Adrian Vargas, a pre-doctoral student in the laboratory of Dr. Mitch O'Connell successfully defended his Qualifying Exam proposal entitled "Understanding guide-RNA design rules for efficient and specific Cas13 RNA-binding in human cells". Working on the recently described Type VI CRISPR-Cas system Adrian is investigating unique properties of the effector nuclease Cas13. His work has designed new approaches that will shed light on the mechanisms that govern optimal Cas13 RNA-binding, and potentially enhance its usability in human cells. Pursuing such goals not only will help complete our understanding of the gRNA requirements for on-target efficiency but more importantly, it will assist in uncovering what gRNA features contribute to off-target effects that could hinder the use of Cas13 as a specific RNA-targeting tool. The results will develop a more holistic biophysical model of Cas13 binding and cleavage activity. Congratulations Adrian on a job well done! You can read Adrian's thesis abstract below.
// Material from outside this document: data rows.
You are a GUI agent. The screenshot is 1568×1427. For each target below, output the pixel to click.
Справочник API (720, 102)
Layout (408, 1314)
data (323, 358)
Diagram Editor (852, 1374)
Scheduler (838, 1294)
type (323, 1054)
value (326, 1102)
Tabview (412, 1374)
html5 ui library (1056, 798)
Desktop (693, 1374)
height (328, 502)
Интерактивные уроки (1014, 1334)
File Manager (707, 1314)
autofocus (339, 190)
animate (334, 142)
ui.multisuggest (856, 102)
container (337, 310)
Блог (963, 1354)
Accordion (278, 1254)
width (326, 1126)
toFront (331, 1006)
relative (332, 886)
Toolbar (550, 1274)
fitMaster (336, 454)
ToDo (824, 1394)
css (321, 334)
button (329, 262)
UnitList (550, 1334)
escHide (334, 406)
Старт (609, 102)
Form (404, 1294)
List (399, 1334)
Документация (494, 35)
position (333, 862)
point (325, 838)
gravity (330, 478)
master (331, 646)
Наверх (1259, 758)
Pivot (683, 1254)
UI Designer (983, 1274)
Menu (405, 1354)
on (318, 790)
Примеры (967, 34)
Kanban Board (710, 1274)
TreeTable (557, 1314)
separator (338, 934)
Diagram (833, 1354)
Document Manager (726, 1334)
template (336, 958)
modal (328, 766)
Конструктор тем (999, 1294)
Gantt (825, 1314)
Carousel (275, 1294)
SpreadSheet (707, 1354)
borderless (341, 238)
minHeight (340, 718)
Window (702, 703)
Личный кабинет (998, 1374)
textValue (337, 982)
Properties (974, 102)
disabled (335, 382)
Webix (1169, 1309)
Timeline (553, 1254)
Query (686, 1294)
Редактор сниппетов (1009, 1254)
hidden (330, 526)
Title: Understanding guide-RNA design rules for efficient and specific Cas13 RNA-binding in human cells.
Abstract: Prokaryotic adaptive immune systems utilize Clustered Regularly Interspaced Short Palindromic Repeats (CRISPRs) and CRISPR Associated (Cas) proteins to target and cleave foreign genetic elements in an RNA-guided manner. The recently described Type VI CRISPR-Cas system contains a single effector ribonuclease, Cas13, that binds and processes a guide-RNA (gRNA), forming an RNA-guided RNA-targeting protein complex. Cas13 has been successfully engineered for potent RNA-knockdown in eukaryotic cells with minimal off-target effects, and other exciting applications described to date include utilizing a nuclease-dead Cas13 (dCas13) as a programmable RNA-binding protein for RNA imaging, RNA-splicing, RNA-detection or RNA-editing applications, among others.
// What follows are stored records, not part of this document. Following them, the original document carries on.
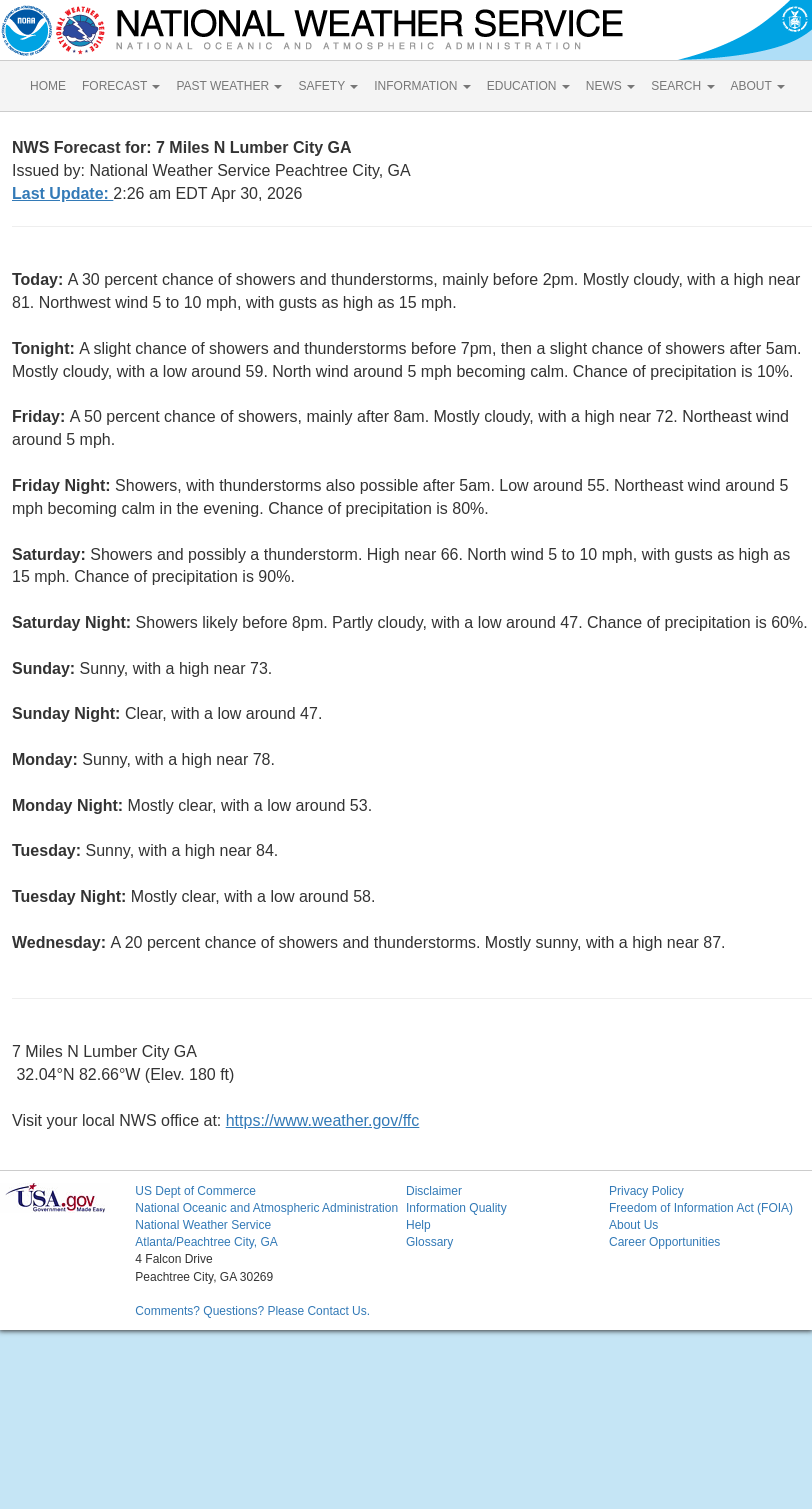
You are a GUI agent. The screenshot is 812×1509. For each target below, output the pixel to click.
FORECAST (121, 86)
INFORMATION (422, 86)
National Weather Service (203, 1225)
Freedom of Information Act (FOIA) (701, 1208)
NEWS (610, 86)
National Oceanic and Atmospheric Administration (266, 1208)
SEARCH (682, 86)
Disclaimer (434, 1191)
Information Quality (456, 1208)
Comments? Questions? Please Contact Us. (252, 1311)
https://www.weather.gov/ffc (323, 1120)
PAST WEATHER (229, 86)
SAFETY (328, 86)
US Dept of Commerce (195, 1191)
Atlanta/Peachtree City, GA (206, 1242)
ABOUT (758, 86)
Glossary (429, 1242)
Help (418, 1225)
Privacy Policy (646, 1191)
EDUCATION (528, 86)
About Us (633, 1225)
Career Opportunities (664, 1242)
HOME (48, 86)
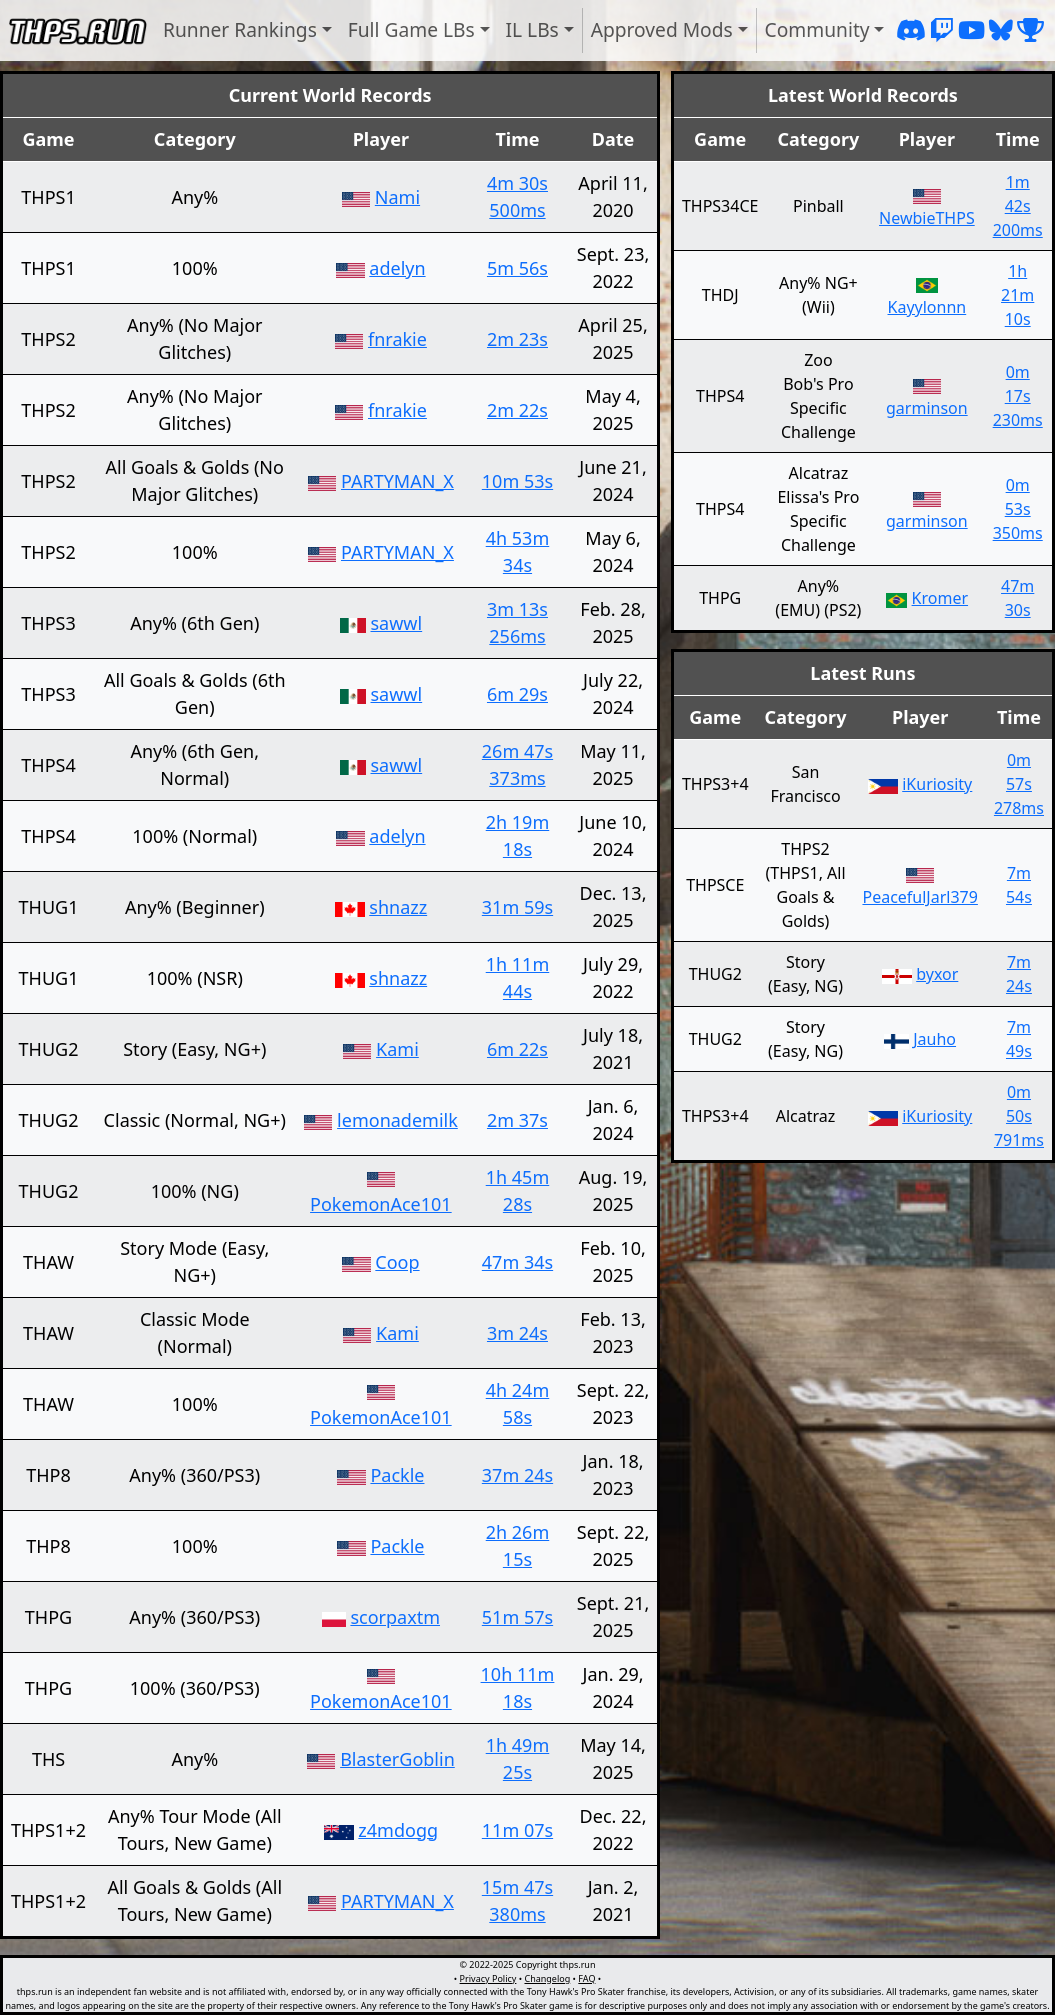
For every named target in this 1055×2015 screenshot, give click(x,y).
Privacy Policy (488, 1978)
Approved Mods (662, 29)
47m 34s (517, 1262)
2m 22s (517, 410)
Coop (397, 1262)
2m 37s (517, 1120)
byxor (937, 974)
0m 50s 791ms (1019, 1116)
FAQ (586, 1978)
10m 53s (517, 481)
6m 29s (517, 694)
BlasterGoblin (397, 1759)
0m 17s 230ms (1018, 396)
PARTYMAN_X (397, 481)
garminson (927, 408)
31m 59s (517, 907)
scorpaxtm (395, 1617)
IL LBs (532, 29)
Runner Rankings (240, 29)
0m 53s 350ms (1018, 509)
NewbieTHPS (927, 218)
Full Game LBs (411, 29)
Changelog (547, 1978)
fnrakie (397, 339)
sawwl (397, 623)
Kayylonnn (927, 307)
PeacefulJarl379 (919, 897)
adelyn (397, 268)
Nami (397, 197)
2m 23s (517, 339)
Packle (397, 1475)
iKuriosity (937, 784)
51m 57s (517, 1617)
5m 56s (517, 268)
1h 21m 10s (1017, 295)
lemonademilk (397, 1120)
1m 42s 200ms (1018, 206)
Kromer (940, 598)
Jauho (934, 1039)
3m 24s (517, 1333)
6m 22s (517, 1049)
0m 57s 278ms (1019, 784)
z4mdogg (398, 1830)
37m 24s (517, 1475)
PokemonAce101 (381, 1204)
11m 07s (517, 1830)
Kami (397, 1049)
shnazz (398, 907)
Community (817, 29)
However, the principles of guide-RNA selection for efficient and specific Cas13:gRNA RNA binding remain elusive. Previous work indicates that gRNA choice is important because not all gRNAs yield a robust RNA-targeting, and it is likely that there are different gRNA requirements for RNA-binding compared to RNA-cleavage applications. Furthermore, no predictive models exist for guide-RNA binding efficiency and specificity for Cas13 because no systematic screens have been carried out. Given that no transcriptome-wide measurements of Cas13-binding specificity have been attempted so far, it is unknown what the Cas13 off-target landscape is for human cells. Addressing this knowledge gap and quantitatively understanding the differences between binding and cleavage specificities is integral to the development of specific Cas13 RNA-binding applications.
In this project, I propose a series of approaches that will shed light on the mechanisms that govern optimal Cas13 RNA-binding, and potentially enhance its usability in human cells. Pursuing such goals not only will help complete our understanding of the gRNA requirements for on-target efficiency but more importantly, it will assist us in uncovering what gRNA features contribute to off-target effects that could hinder the use of Cas13 as a specific RNA-targeting tool, particularly for RNA-binding applications. In addition, these findings will be complemented by kinetic studies to dissect the biochemical components underlying Cas13 binding specificity to develop a more holistic biophysical model of Cas13 binding and cleavage activity. Consequently, we will generate a predictive model for Cas13 guide-RNA targeting specificity which will be complied into a comprehensive gRNA design tool tailored to different RNA-targeting applications for any RNA of choice. Finally, using the knowledge we generate and existing structural information, we will attempt to rationally engineer Cas13 and gRNA structure to enhance binding (and cleavage) specificities. Taken together, this work will bolster efforts to develop a range of RNA-targeting tools that can be readily used as research tools to address knowledge gaps in RNA biology, and as potential therapeutics.